As in other years, the 2009 James Beard Award nominees include an impressive showing of chefs doing unapologetically ethnic food: Vikram Sunderman turns out delicate palak chaat at Washington, D.C.'s award-winning Indian restaurant Rasika; at Philadelphia's Zahav, Israeli-born chef Michael Solomonov adds grace notes of allspice to raw ground lamb; and Thai chef Arun Sampanthavivat upscales lemongrass and yellow bean paste for Chicago tables.

I hope this year at least one of them wins. In the past, "ethnic" winners have tended to be safe or hyphenated choices: the bold Italian cuisine of superstar chef Mario Batali; the Asian-accented dishes of New York's David Chang; the French-California offerings of San Francisco's Traci Des Jardins.

Why have the awards shied away from the overtly ethnic? Maybe these chefs weren't the best in their category. Maybe there were political or cultural undertones that influence the way we think of these cuisines. Or maybe the American palate just can't fully commit to flavors like tamarind and zatar.

Let's remember that spaghetti was once considered "ethnic" food. And that even the most adventurous American diners took a while to accept raw tuna -- or any tuna outside the can -- as part of a meal.
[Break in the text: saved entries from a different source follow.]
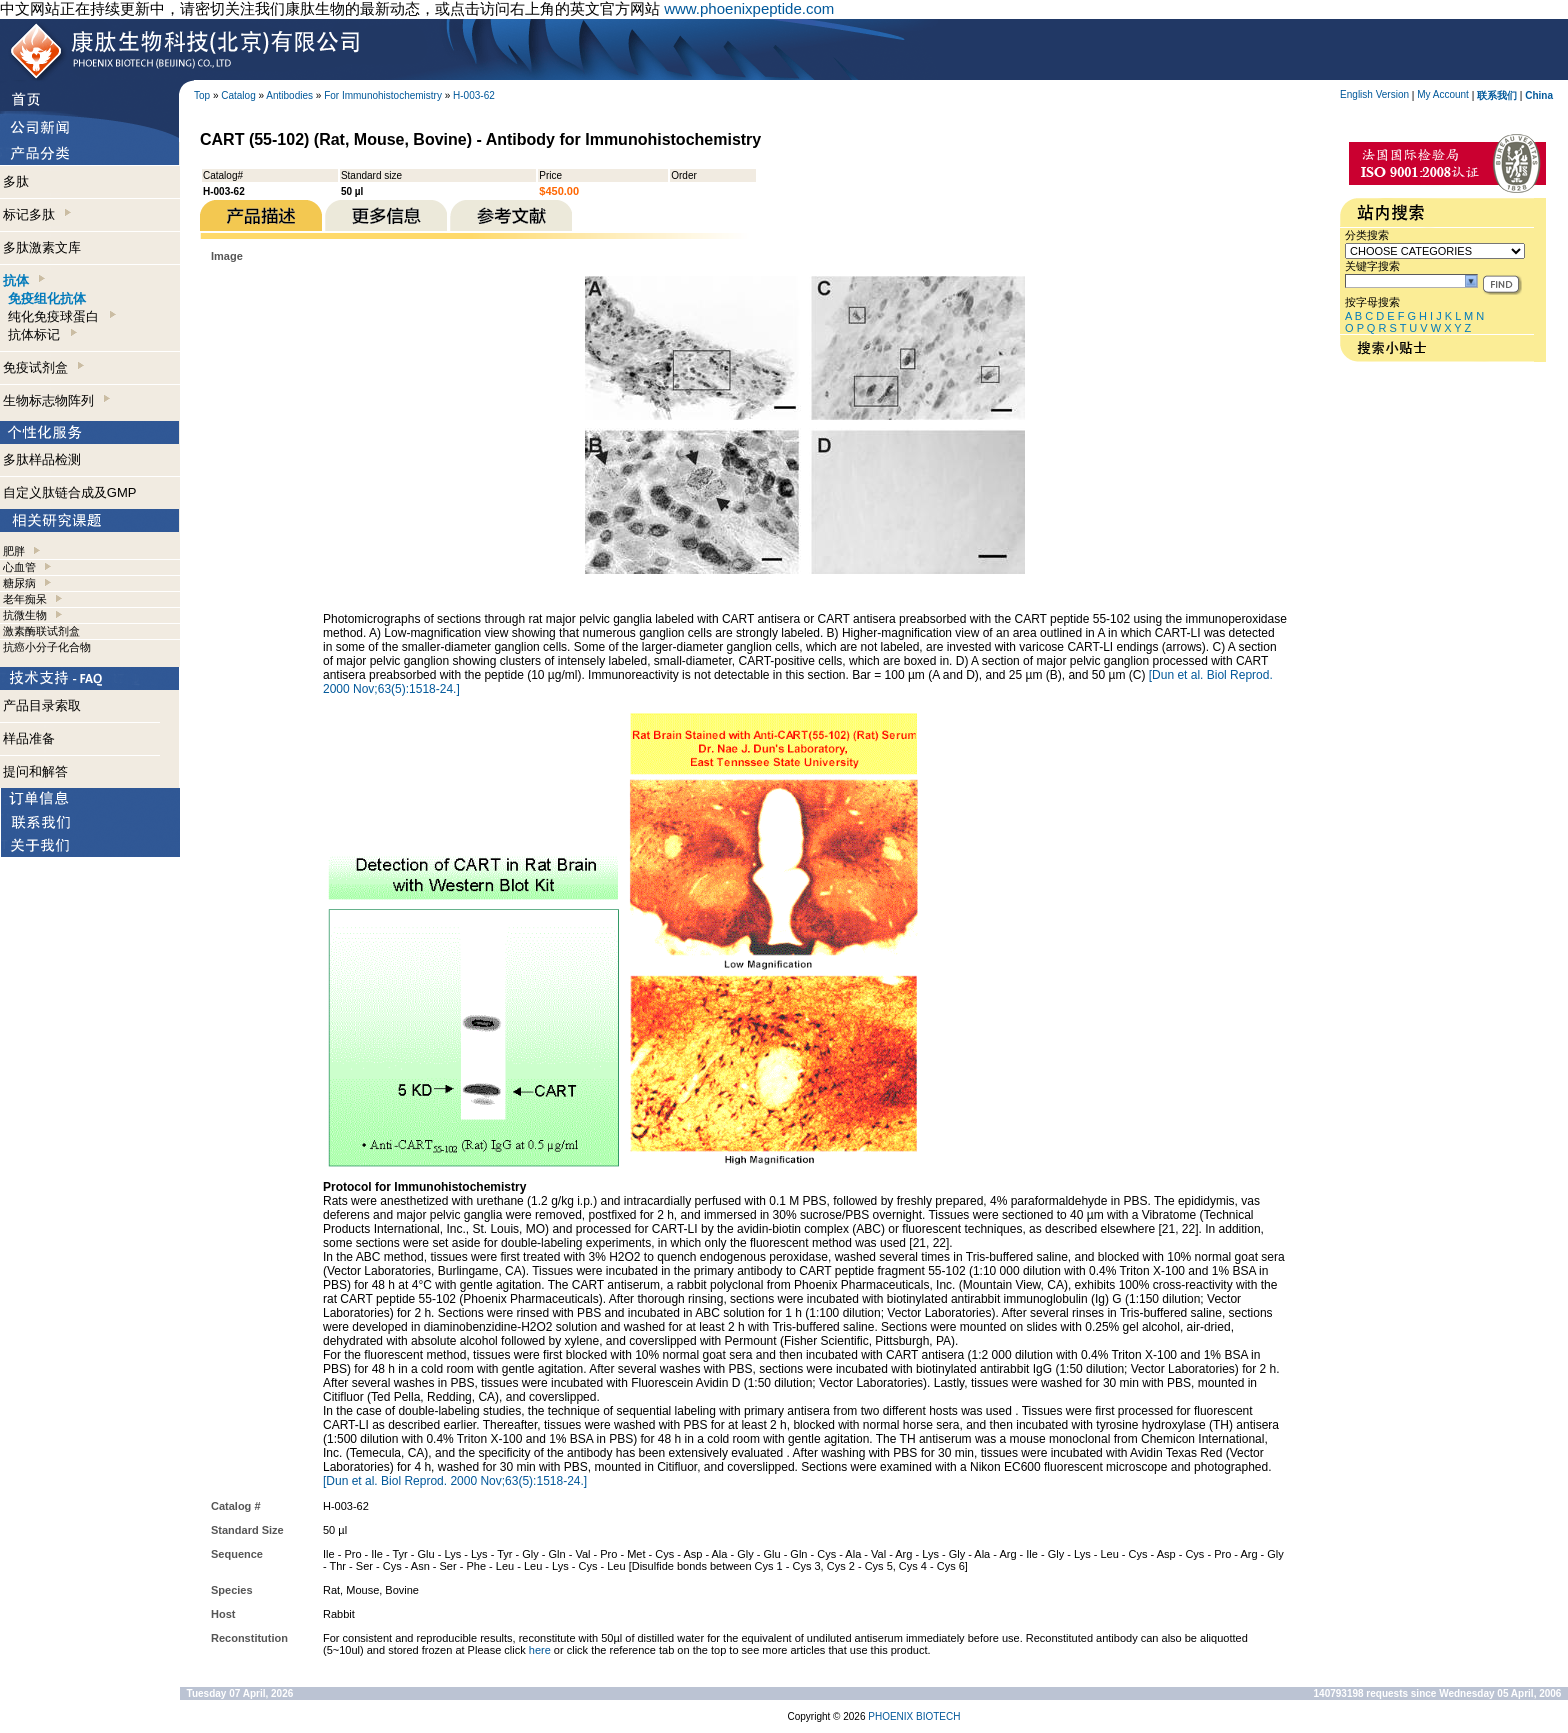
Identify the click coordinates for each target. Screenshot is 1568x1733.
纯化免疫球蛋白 (61, 316)
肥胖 (14, 551)
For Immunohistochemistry (383, 95)
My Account (1443, 94)
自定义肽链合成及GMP (70, 492)
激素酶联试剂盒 (41, 631)
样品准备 (29, 738)
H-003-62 (474, 95)
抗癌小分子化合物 (47, 647)
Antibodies (289, 95)
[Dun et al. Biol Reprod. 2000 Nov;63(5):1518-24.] (455, 1481)
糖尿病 (19, 583)
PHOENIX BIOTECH (914, 1716)
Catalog (238, 95)
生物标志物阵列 (56, 400)
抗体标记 (42, 334)
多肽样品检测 (42, 459)
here (540, 1650)
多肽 (16, 181)
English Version (1374, 94)
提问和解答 (35, 771)
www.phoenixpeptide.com (749, 8)
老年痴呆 (25, 599)
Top (202, 95)
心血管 (19, 567)
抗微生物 (25, 615)
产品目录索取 (42, 705)
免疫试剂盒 (43, 367)
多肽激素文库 (42, 247)
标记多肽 (37, 214)
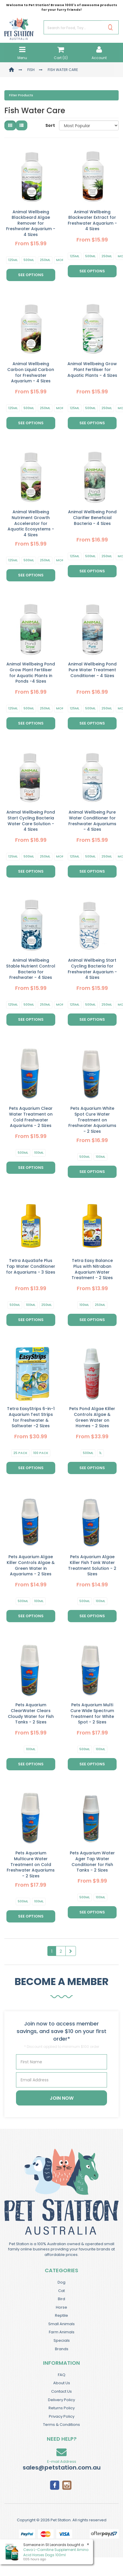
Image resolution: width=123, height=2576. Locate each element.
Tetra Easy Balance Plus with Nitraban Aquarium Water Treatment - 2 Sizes (92, 1269)
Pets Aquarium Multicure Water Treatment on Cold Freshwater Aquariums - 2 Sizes (31, 1864)
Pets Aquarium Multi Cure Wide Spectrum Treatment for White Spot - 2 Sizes (92, 1713)
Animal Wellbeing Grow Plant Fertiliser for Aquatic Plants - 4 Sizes (92, 369)
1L (100, 1453)
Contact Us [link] (61, 2391)
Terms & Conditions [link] (61, 2424)
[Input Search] (72, 27)
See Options (31, 275)
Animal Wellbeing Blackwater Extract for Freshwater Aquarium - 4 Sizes (92, 220)
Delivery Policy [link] (61, 2400)
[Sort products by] (89, 125)
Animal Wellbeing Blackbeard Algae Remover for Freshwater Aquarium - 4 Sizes (30, 223)
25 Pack (20, 1453)
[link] (54, 2484)
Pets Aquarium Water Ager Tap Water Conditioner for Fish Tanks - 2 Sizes (92, 1861)
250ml (45, 260)
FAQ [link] (61, 2375)
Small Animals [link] (61, 2324)
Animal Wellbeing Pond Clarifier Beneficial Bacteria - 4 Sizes (92, 517)
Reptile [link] (61, 2315)
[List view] (21, 125)
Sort (50, 125)
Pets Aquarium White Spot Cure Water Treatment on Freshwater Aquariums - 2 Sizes (92, 1119)
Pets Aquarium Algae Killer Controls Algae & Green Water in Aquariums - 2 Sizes (31, 1565)
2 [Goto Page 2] (61, 1951)
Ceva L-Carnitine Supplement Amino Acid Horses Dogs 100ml (55, 2552)
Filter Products (21, 95)
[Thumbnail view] (10, 125)
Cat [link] (61, 2290)
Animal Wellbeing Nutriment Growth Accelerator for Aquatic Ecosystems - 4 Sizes (31, 523)
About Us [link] (61, 2383)
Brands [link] (61, 2349)
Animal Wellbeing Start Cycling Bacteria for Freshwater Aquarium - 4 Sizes (92, 968)
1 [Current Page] (51, 1951)
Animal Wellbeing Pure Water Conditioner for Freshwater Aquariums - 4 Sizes (92, 820)
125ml (13, 260)
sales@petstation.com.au (62, 2467)
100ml (39, 1152)
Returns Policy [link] (62, 2408)
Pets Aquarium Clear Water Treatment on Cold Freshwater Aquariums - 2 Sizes (31, 1116)
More (61, 260)
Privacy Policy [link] (61, 2416)
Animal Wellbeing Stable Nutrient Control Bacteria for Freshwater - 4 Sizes (30, 968)
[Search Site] (110, 27)
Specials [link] (62, 2340)
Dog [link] (61, 2282)
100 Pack (40, 1453)
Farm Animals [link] (61, 2332)
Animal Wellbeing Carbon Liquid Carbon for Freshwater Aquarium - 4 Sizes (30, 372)
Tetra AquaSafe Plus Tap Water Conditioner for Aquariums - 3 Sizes (30, 1266)
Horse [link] (61, 2307)
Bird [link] (61, 2299)
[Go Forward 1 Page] (70, 1951)
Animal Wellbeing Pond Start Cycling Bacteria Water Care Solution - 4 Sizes (30, 820)
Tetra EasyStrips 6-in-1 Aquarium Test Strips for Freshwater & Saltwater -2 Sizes (31, 1417)
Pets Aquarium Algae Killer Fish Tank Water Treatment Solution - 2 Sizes (92, 1565)
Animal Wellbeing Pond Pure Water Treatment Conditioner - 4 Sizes (92, 669)
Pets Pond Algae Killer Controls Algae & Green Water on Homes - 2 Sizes (92, 1417)
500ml (29, 260)
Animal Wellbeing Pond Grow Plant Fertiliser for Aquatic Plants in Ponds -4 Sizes (30, 672)
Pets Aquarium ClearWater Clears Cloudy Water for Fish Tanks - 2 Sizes (31, 1713)
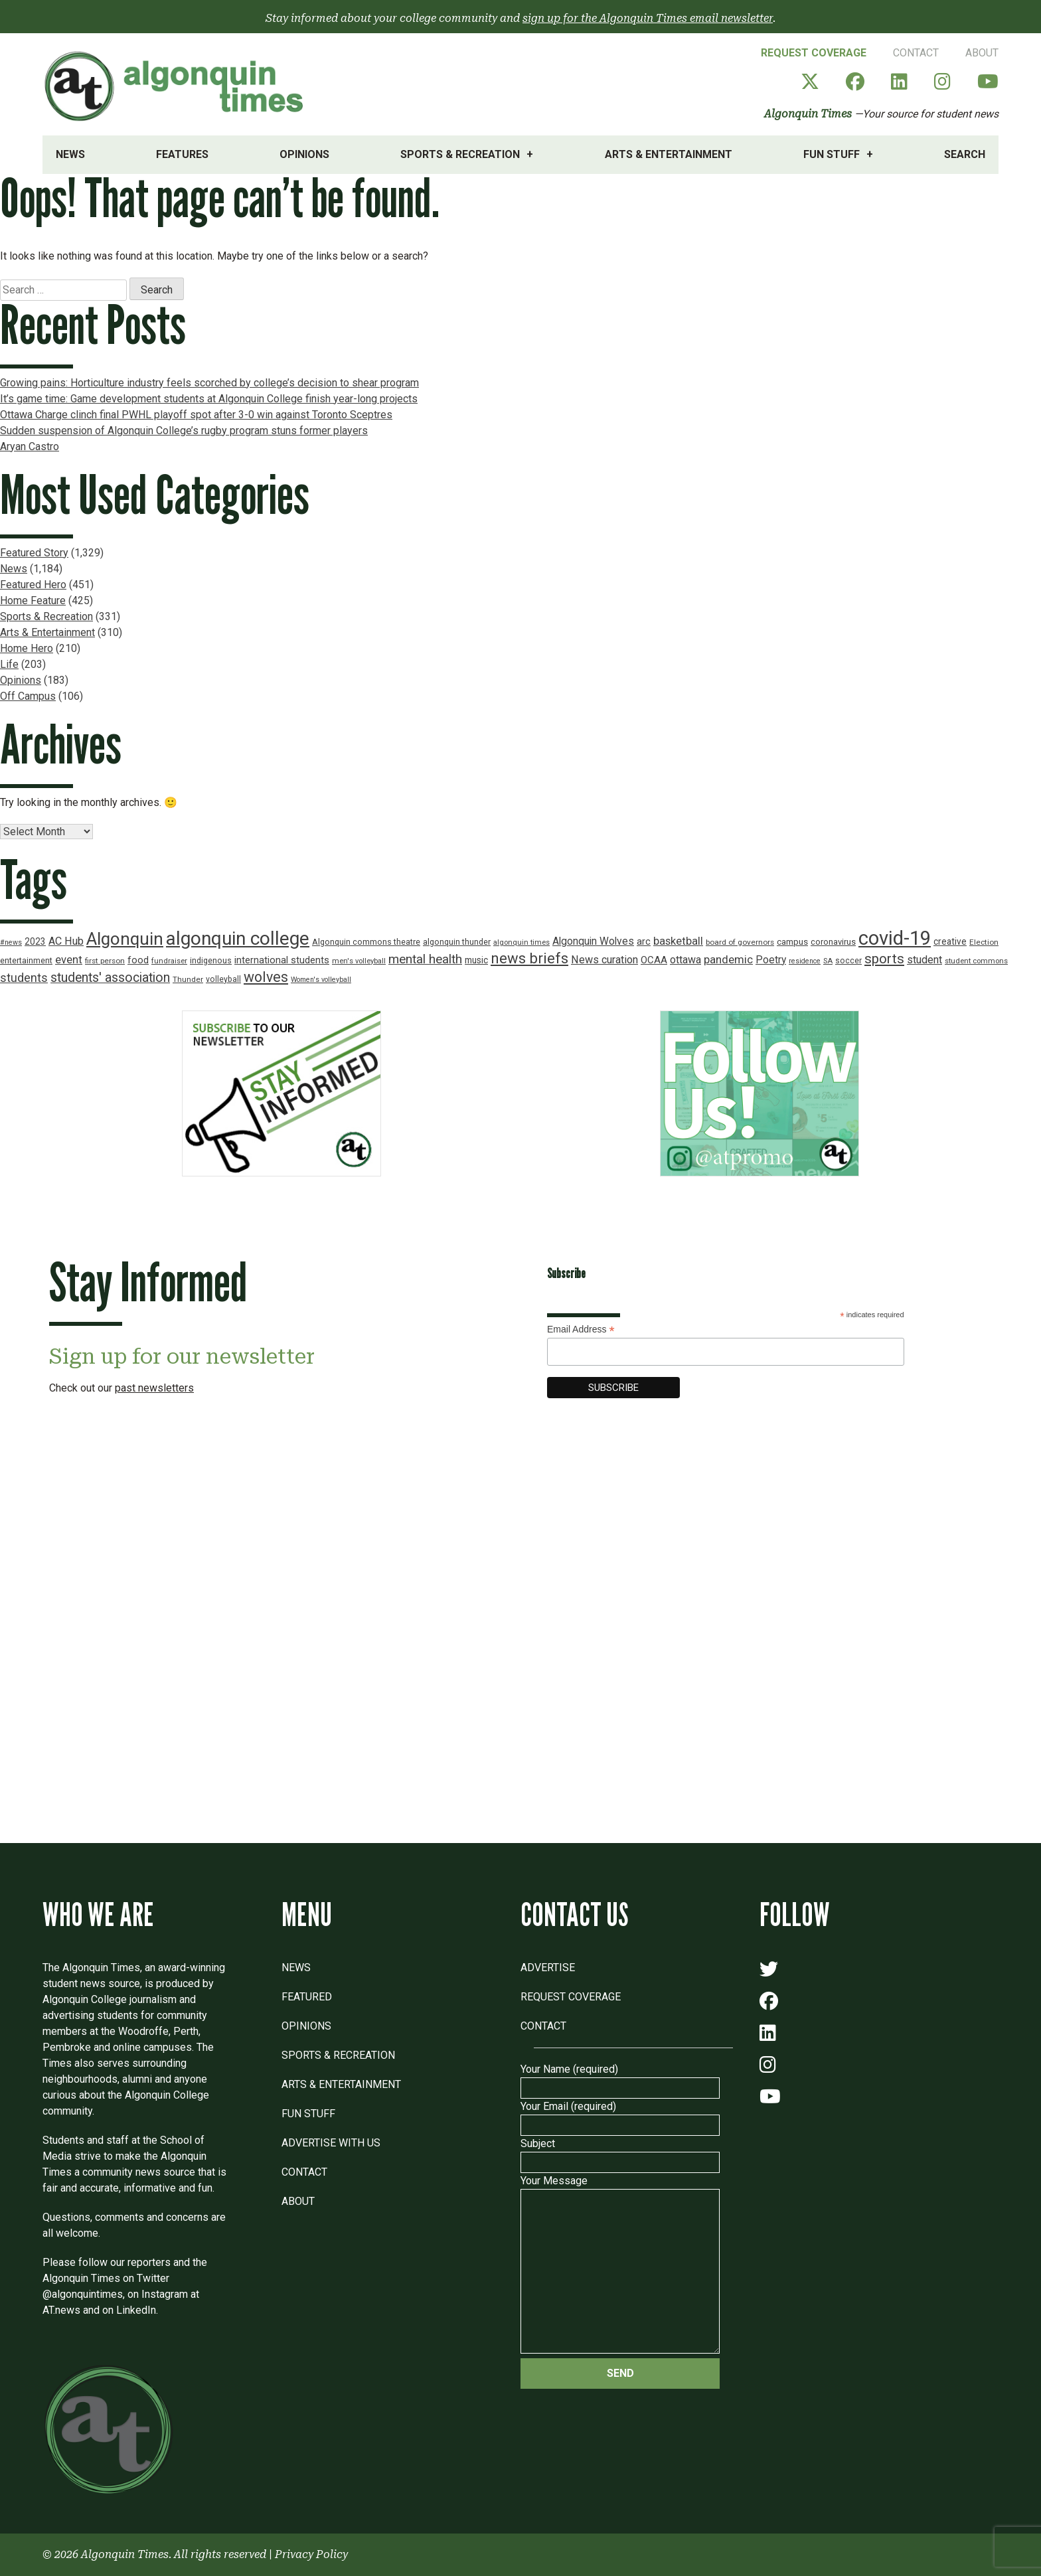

It's been said that you eat first with your eyes. But people also eat with their hearts and minds. And the way you feel about a particular culture or people will influence what you believe about -- and what you taste in -- their food.

Maybe its time for the Beards to take a cue from the other Oscars and honor their own Slumdog Millionaires. To graduate unvarnished cuisines like Indian and Middle Eastern from the strip mall into the canon. To make palak chaat and kibbe naya the new pasta primavera. And to move the country forward from who we've been to who we are.